I studied Elite Master's Program "Advanced Materials and Processes" focusing on biomaterials and advanced processes as specialization. This study program allows me to gain fundamental knowledge about biophysics and materials design for biological applications. Moreover, coolest thing during this study program, I had a good chance to talk with students from multidisciplinary and multicultural backgrounds which pay out in many collaborative projects.

2007-2011

Bachelor's Degree

B.Tech

ANNA UNIVERSITY, INDIA

I studied Biotechnology in "Adhiyamaan College of Engineering" focusing on molecular cell biology and bioprocesses as specialization. This study program allows me to gain basic knowledge about cell biology and bioreactor operations. Moreover, this study program provide me a chance to work in various research institutions and biopharmaceutical industry.

2009-2010

Post Graduate Diploma

PGDNBT

LIFE SCIENCE FOUNDATION, INDIA

I studied a PGDBT course via online focuses on nanotechnology. This study program allows me to gain basic knowledge about nanobiotechnology concepts and their applications.

PROJECTS

Blood flow microscopy

(Multi-mode imaging)

To be clinically effective, engineered tissues should be mechanically stable with surgical compatibility and have a multiscale hierarchical organization resembling vascular tree. Apart from organization, mechanical properties such as blood flow velocity, patency and vascular permeability are important parameters that control vascular structures in remodeling and maturation phase. This proposal uses the optical techniques such as laser speckle contrast imaging (LSCI), laser Doppler perfusion imaging (LDPI) and monitoring (LDPM) and side-stream dark field imaging to explore and quantify the influence of mechanical signals on vascular organization, both within transparent chick embryo culture systems and engineered tissue models.

Virtual Angiogenesis

(Cell-based computational models)

Using cellular potts model, this proposal models the vascular network in a virtual microfluidic device setting. From the cells seeded in a virtual hydrogel lattice and with cells interacting with local environment, vascular network structures emerge. The shapes of arising structures are studied and correlated to calculated properties and parameter values. New experimental boundary conditions and external vascular endothelial growth factor sources are added to the model framework. We anticipate our model framework to be a starting point for more sophisticated experimental driven insilico testing tool for tissue engineereing applications.

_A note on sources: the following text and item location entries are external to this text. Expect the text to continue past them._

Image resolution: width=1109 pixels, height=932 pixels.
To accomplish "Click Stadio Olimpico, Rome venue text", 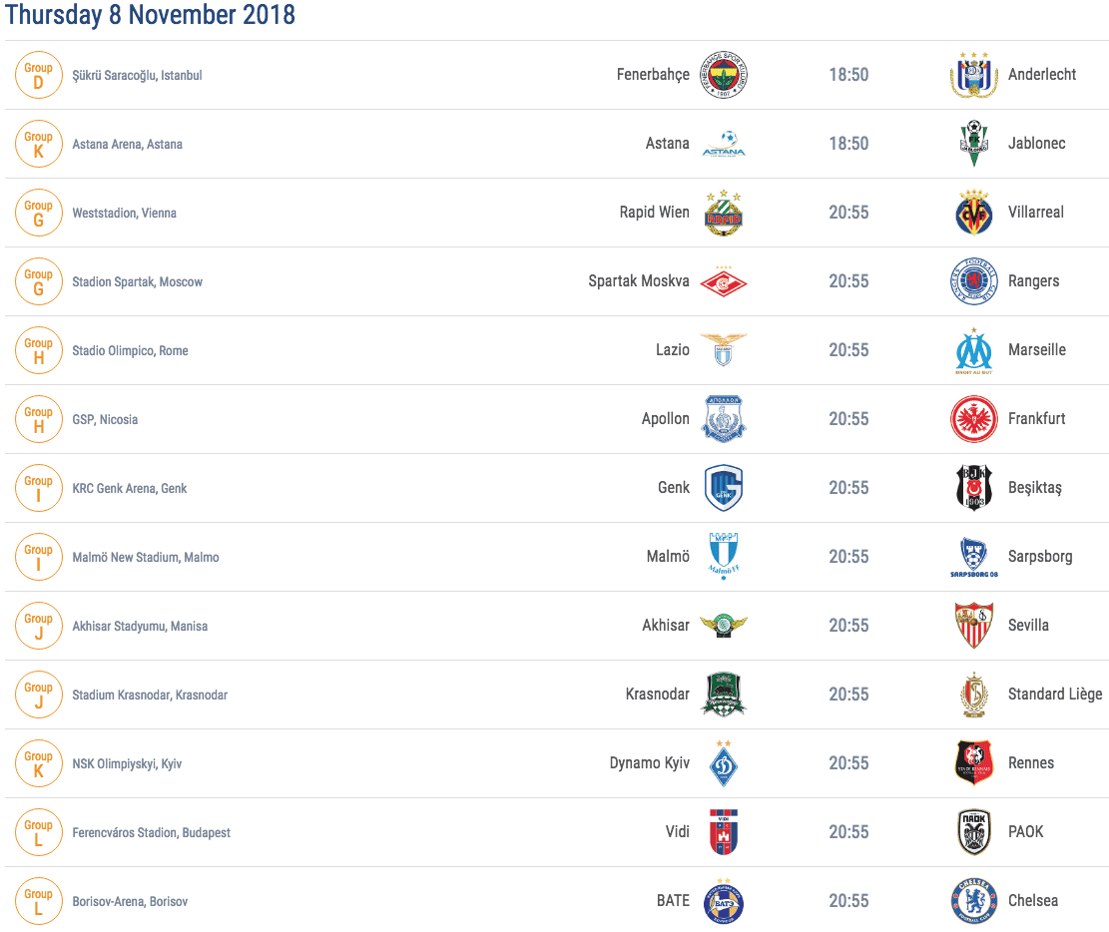I will (x=130, y=350).
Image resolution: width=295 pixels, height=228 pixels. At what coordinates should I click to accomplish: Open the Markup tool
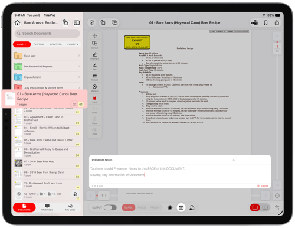94,88
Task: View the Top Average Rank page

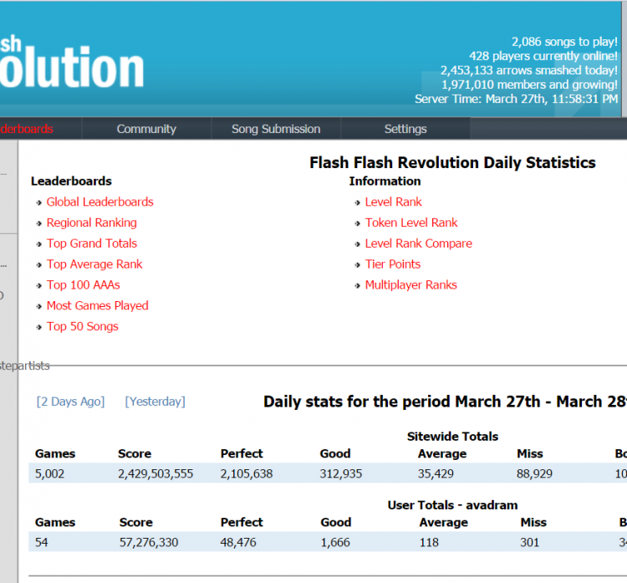Action: (94, 264)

Transparent biological culture systems

Adding vascular network to engineered tissues is an important step for the clinical application of these tissues. However, in order for such networks to perform, they need to have a physiological organization. This proposal hypothesizes that fluid flow shear stress on the outside of a vascular network can control vascular organization. To test this hypothesis, a transparent artificial eggshell with which directed fluid flow pattern can be applied, will be used in a chick embryo model. When the hypothesis holds true, the results of this project will provide us with an extra tool to control vascular organization in engineered tissues.

Biomimetic physiological structures (Mathematical models)

With biomimetic scaffolds, environment close to the natural extracellular matrix of organs can be created in which cells could be guided to create new tissue with appropriate function. However, in order to create such scaffolds, spatial distribution of seeds with appropriate pore geometry, interconnectivity and number of seeds should be precisely evaluated. This proposal involves the application of voronoi based generative algorithmic model for designing 3D biological models particularly human cancellous bone. By altering the spatial distribution of seeds the mechanical strength of the scaffold will change. In order to determine the influence of spatial seed distribution on the scaffolds mechanical strength, the models will undergo virtual compression loading. To quantify this change, finite element modeling (FEM) will be used to evaluate the prototypes of biological cancellous bone scaffolds based on strain, stress and total deformation.